## [Texte source]
Lorsqu’une difficulté se manifeste ou qu’un obstacle surgit, des raisons sont recherchées ainsi que des clefs possibles de réussite, mais en se plaçant sur un terrain pédagogique, en l’occurrence celui d’une « pédagogie implicite », c’est-à-dire des conditions proprement intrinsèques de l’activité de connaissance ; car le dialogue pédagogique ne relève ni d’une forme d’accompagnement moral, ni d’un soutien de nature psychologique. Ainsi écrit-il dans cet ouvrage éponyme : « Le dialogue pédagogique a pour but de rendre consciente, tant pour l’élève que pour l’enseignant, la réalité mentale qui constitue le domaine de la pédagogie implicite... Faire émerger au niveau de la conscience les habitudes évocatives constituera la pierre de base du dialogue pédagogique. »[12]. Cette réalité mentale, l’auteur ne cessera de l’explorer comme champ possible d’ouverture à l’intelligibilité des moyens de chacun (gestes mentaux, évocations, projets…), lorsqu’ils sont mis au service de ce qui est à connaître. Une réalité qui ne se laisse découvrir que par un retour sur soi, grâce à l’introspection[13] qui, précisément, dans la rencontre et l’échange, rend possiblement explicitable et opératoire cette forme de « pédagogie implicite » autour de laquelle se noue le dialogue avec l’élève.

Durant les années qui suivent la publication du Dialogue pédagogique avec l’élève, Antoine de la Garanderie ne cesse d’approfondir et de prolonger ses propositions en leur apportant les fondements théoriques nécessaires à leur légitimité et à leur crédibilité scientifiques. Le texte de sa conférence prononcée à l’Université catholique de l’Ouest d’Angers en 1999 et publié par nos soins en 2012, Objet, finalité et spécificités méthodologiques dans le dialogue pédagogique[14], permet de réactualiser, de repréciser et d’élargir l’esprit, le sens et les conditions d’emploi de cet outil essentiel. Ainsi écrit-il :

« Le dialogue pédagogique a pour objet la prise de conscience par l’élève des moyens qu’il emploie ou qu’il pourrait mettre en œuvre dans les tâches d’apprentissage, d’acquisitions et de développements de connaissance. Quand nous parlons de moyens […], nous ne prenons en compte que ceux de la pensée au travail. Pour le dire autrement : les actes de l’activité cognitive pris intrinsèquement comme tels dans leur exercice même. L’échange entre l’élève, les élèves et l’enseignant, le formateur, le spécialiste du dialogue pédagogique, se fait donc en vue de faire apparaître ces moyens, disons mentaux, utilisés par ces élèves, ces « apprenants », lorsqu’ils sont aux prises avec des situations d’apprentissage, d’acquisition ou de développements de connaissance… Le dialogue pédagogique n’est pas, en effet, enfermé dans le cadre des situations scolaires, il s’étend à toutes les situations de vie où l’activité de connaissance s’exerce spontanément… » [15].

## [Consigne]
Selon le texte source, en quelle année Antoine de la Garanderie a-t-il prononcé sa conférence à l’Université catholique de l’Ouest d’Angers ?

Quelques entrées
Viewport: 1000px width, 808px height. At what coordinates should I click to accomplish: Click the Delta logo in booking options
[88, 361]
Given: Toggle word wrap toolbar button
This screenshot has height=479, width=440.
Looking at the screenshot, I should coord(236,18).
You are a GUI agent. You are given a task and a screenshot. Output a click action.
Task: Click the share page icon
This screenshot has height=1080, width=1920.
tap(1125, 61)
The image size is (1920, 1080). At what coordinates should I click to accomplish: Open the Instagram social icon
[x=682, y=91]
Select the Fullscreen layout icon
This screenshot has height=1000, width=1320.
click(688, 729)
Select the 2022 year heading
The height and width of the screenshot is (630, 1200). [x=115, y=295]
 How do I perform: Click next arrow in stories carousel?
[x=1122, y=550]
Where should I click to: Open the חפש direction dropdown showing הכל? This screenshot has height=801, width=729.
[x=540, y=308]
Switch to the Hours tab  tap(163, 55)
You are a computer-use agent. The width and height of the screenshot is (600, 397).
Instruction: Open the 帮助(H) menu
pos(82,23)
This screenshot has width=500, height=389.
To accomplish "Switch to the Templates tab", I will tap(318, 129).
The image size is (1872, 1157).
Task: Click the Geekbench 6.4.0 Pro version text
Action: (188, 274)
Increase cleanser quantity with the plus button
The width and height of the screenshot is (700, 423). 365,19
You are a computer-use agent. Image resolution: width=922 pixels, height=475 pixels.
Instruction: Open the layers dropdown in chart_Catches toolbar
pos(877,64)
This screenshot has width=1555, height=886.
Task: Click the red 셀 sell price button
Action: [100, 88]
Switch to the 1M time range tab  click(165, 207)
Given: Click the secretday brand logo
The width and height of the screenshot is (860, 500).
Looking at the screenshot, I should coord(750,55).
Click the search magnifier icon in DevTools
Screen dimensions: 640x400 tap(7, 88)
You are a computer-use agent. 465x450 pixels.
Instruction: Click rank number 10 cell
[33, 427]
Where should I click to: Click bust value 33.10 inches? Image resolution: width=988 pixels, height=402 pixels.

## [Solution ci-dessous]
En 1999.